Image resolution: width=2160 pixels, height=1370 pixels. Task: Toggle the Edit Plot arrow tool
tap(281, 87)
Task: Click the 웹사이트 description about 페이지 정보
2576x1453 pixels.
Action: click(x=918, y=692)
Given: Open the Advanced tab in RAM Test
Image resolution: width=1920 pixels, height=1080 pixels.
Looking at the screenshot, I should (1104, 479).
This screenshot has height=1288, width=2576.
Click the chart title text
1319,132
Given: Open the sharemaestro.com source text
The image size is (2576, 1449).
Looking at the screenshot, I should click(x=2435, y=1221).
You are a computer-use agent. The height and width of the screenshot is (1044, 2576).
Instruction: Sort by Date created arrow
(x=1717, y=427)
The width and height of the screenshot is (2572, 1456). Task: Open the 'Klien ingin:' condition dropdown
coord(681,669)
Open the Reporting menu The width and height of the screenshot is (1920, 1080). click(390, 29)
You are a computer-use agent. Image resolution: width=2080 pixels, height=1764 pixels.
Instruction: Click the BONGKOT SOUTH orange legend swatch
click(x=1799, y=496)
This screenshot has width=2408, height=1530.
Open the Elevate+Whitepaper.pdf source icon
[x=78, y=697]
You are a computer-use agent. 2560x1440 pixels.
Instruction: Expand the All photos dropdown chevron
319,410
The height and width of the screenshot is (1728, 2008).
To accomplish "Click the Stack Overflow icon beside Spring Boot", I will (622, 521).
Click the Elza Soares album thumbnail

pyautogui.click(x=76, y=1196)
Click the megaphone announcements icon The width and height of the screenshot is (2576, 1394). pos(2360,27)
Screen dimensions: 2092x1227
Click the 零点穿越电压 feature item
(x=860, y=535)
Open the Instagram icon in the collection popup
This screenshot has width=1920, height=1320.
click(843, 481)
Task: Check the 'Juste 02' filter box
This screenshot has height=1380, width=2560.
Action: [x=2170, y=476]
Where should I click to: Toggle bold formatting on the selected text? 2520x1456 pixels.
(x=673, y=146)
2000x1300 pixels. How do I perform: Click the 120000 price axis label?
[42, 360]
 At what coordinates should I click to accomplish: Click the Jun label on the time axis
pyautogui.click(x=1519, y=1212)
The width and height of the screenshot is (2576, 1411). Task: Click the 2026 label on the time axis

* * * * * * *

The response should consist of every record, written out exactly as given.

▶ [Result for this task]:
Image resolution: width=2160 pixels, height=1370 pixels. Task: Toggle the Edit Plot arrow tool
tap(281, 87)
Task: Click the 웹사이트 description about 페이지 정보
2576x1453 pixels.
Action: click(x=918, y=692)
Given: Open the Advanced tab in RAM Test
Image resolution: width=1920 pixels, height=1080 pixels.
Looking at the screenshot, I should (1104, 479).
This screenshot has height=1288, width=2576.
Click the chart title text
1319,132
Given: Open the sharemaestro.com source text
The image size is (2576, 1449).
Looking at the screenshot, I should click(x=2435, y=1221).
You are a computer-use agent. The height and width of the screenshot is (1044, 2576).
Instruction: Sort by Date created arrow
(x=1717, y=427)
The width and height of the screenshot is (2572, 1456). Task: Open the 'Klien ingin:' condition dropdown
coord(681,669)
Open the Reporting menu The width and height of the screenshot is (1920, 1080). click(390, 29)
You are a computer-use agent. Image resolution: width=2080 pixels, height=1764 pixels.
Instruction: Click the BONGKOT SOUTH orange legend swatch
click(x=1799, y=496)
This screenshot has width=2408, height=1530.
Open the Elevate+Whitepaper.pdf source icon
[x=78, y=697]
You are a computer-use agent. 2560x1440 pixels.
Instruction: Expand the All photos dropdown chevron
319,410
The height and width of the screenshot is (1728, 2008).
To accomplish "Click the Stack Overflow icon beside Spring Boot", I will (622, 521).
Click the Elza Soares album thumbnail

pyautogui.click(x=76, y=1196)
Click the megaphone announcements icon The width and height of the screenshot is (2576, 1394). pos(2360,27)
Screen dimensions: 2092x1227
Click the 零点穿越电压 feature item
(x=860, y=535)
Open the Instagram icon in the collection popup
This screenshot has width=1920, height=1320.
click(843, 481)
Task: Check the 'Juste 02' filter box
This screenshot has height=1380, width=2560.
Action: [x=2170, y=476]
Where should I click to: Toggle bold formatting on the selected text? 2520x1456 pixels.
(x=673, y=146)
2000x1300 pixels. How do I perform: Click the 120000 price axis label?
[42, 360]
 At what coordinates should I click to accomplish: Click the Jun label on the time axis
pyautogui.click(x=1519, y=1212)
The width and height of the screenshot is (2576, 1411). Task: Click the 2026 label on the time axis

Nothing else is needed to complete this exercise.